Gathering himself, the man asked, "What is there to do, then?"

"I see two choices," Rhavas answered. "You can let her go on as she is, let her go on suffering, or you can ease her pain."

"Knock her over the head like she was a horse with a busted leg?" The peasant made a horrible face. "I couldn't do that. I'd want to drown myself as soon as I did."

"I can," Rhavas said. "It would be very quick, very simple, and then she would be at peace."

"No." The farmer shook his head. "I wanted you to cure her, by Phos, not kill her. What kind of priest are you, anyways?"

That was a better question than the weathered man knew. Rhavas had to hope his face did not betray him. "Have it your way, then," he said, and stalked out of the hut. The peasant's question still burned in his ears. "Curse you all," he muttered under his breath.

The woman had been moaning, the man praying beside her, and the boy still snuffling. Sudden silence slammed down inside the house. Rhavas had been about to remount his Khamorth pony. Instead, he looked in once more. Now the woman lay quiet. Her husband sprawled beside her, equally still. The boy had fallen nearer the door.

Rhavas shrugged. Now they were all at peace. The farmer had asked what kind of priest he was. He couldn't tell the man, so he'd shown him instead. And none of the family would ever need another lesson.

This time, Rhavas did climb onto the steppe pony. He rode away without a backward glance. What were three more bodies behind him? Skopentzana lay on his conscience. On my head be it, he'd said, and on his head it was. Ingegerd lay on his conscience, unless she counted as part of Skopentzana. The same applied to Koubatzes. And that priest in Podandos lay on his conscience, too. Tryphon had also wanted to know what kind of priest Rhavas was. Like the peasant and his family, he'd found out. Also like the peasant and his family, he hadn't had and wouldn't have the chance to do anything with what he'd learned.
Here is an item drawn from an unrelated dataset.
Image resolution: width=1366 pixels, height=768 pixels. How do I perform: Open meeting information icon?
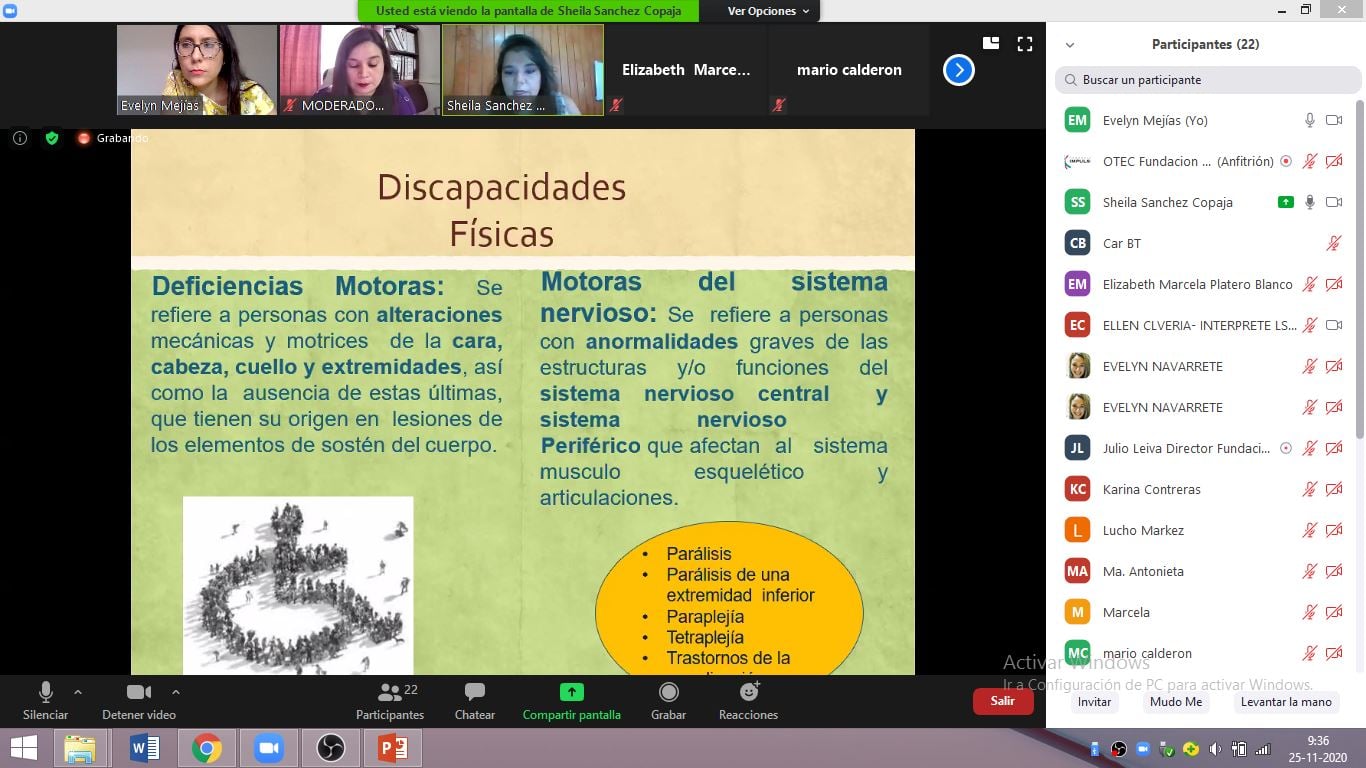tap(19, 138)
Wearing the blue robe of a priest of Phos when he no longer believed in the good god's primacy had irked Rhavas. Now, all at once, he laughed. There were spiders that looked like the flowers on and among which they sat. Insects never suspected them till too late. Was it not the same with him?

He came up to yet another checkpoint of Stylianos'. The soldiers there did not seem to want to let him go on. That bothered him not only because it was a nuisance but also because it upset his sense of logic and order. "Why hold me back when so many of your men have let me go forward?" he exclaimed.

"You say you've been through other checkpoints," one of the men said.

Rhavas resented being reckoned a liar over such a small thing, especially when he was actually telling the truth. "Look at me!" he said angrily. "Haven't I been traveling for some little while? Smell me, if looking at me won't give you clue enough. How could I have come along this highway and not gone through a swarm of your miserable checkpoints?"

Stylianos' soldiers muttered among themselves. Finally, with some obvious reluctance, they let him go. "You're not a spy," said the man who'd spoken before. "You wouldn't make such a mouthy nuisance of yourself if you was a spy."